RE: SFO1 Dec 2020 18:23
Yes I would agree stay away from Petrochemicals. PFC can still provide services to the renewable sector like offshore wind which is projected to quadruple under government green plans.
But renewables and Lithium Battery related Commodities? There will be rising demand for Nickel (main concern from Elon Musk), Lithium, Copper - anything that goes into Battery manufacturing.
Also renewables and fuel cells, heat pumps (Gar Boilers not allowed in new homes from mid 2020s) .
Anyway the world is transitioning away from Petrochemicals towards Electricity for transport, Battery Storage, Renewable Energy, Small Modular Nuclear reactors and lowering carbon footprint.
I have a Tesla and charge on 2kw per hr cheap overnight Electricity.

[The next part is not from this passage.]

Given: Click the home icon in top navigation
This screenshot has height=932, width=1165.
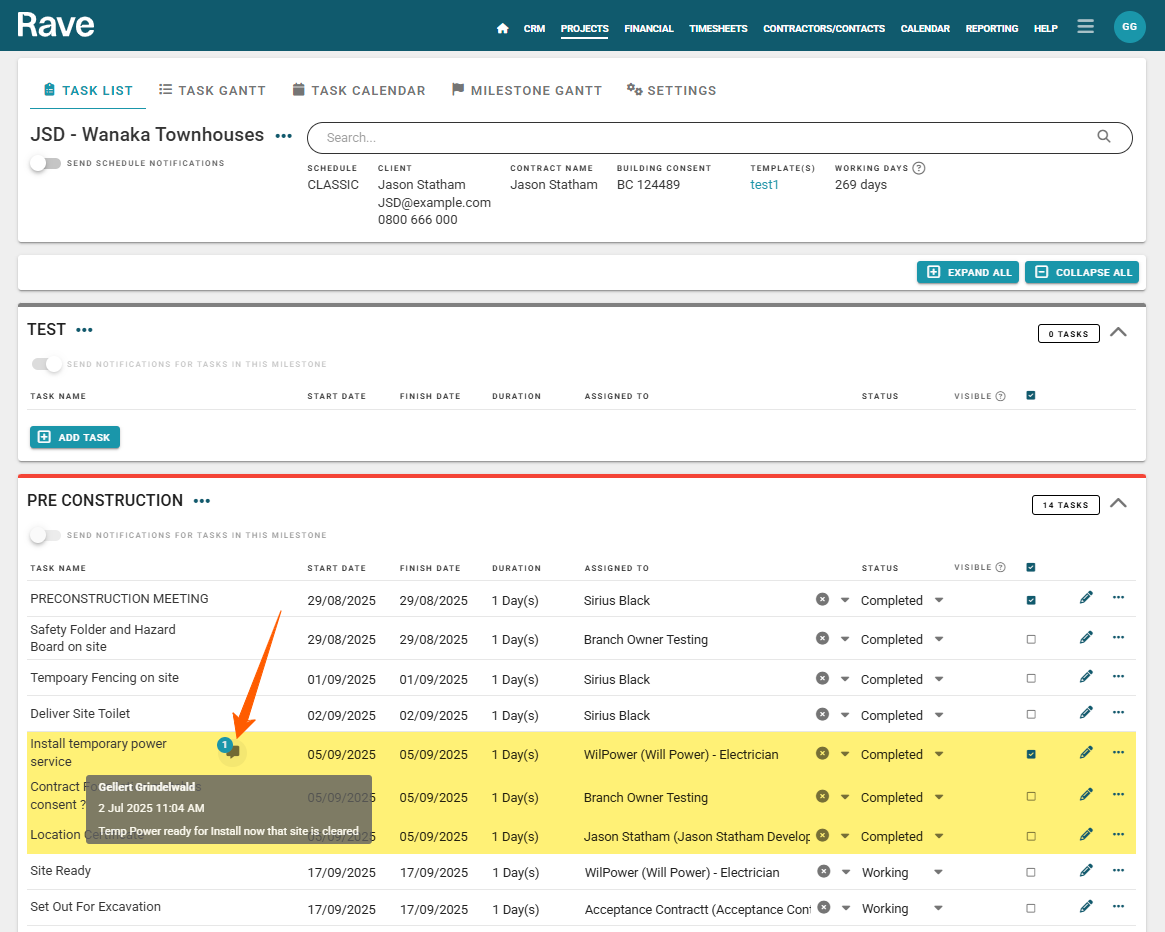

Great car and at 4.7p per KW gives for 3-4 mile of range so very cheap to run. No oil changes, or maintenance just new Tyres every 40-60 thousand miles. No congestion charges (although I don't drive into central London they have been pushing for this to be extended out to the North Circular). And for long distance Travel the Supercharger network copes very well to get you there and back (Spain and back this summer).
LG have I think just split of their Battery Plants into a separate company in which I read Tesla want to take a 10% stake. Tesla itself up over 600% in just over a year.
I'm staying put with PFC for now until I get closer to break even. But I think before SFO case the y were at £8-£9 per share. Last year I think around £6 per share. So could rebound strongly on SFO closing down its investigation and vaccines for covid.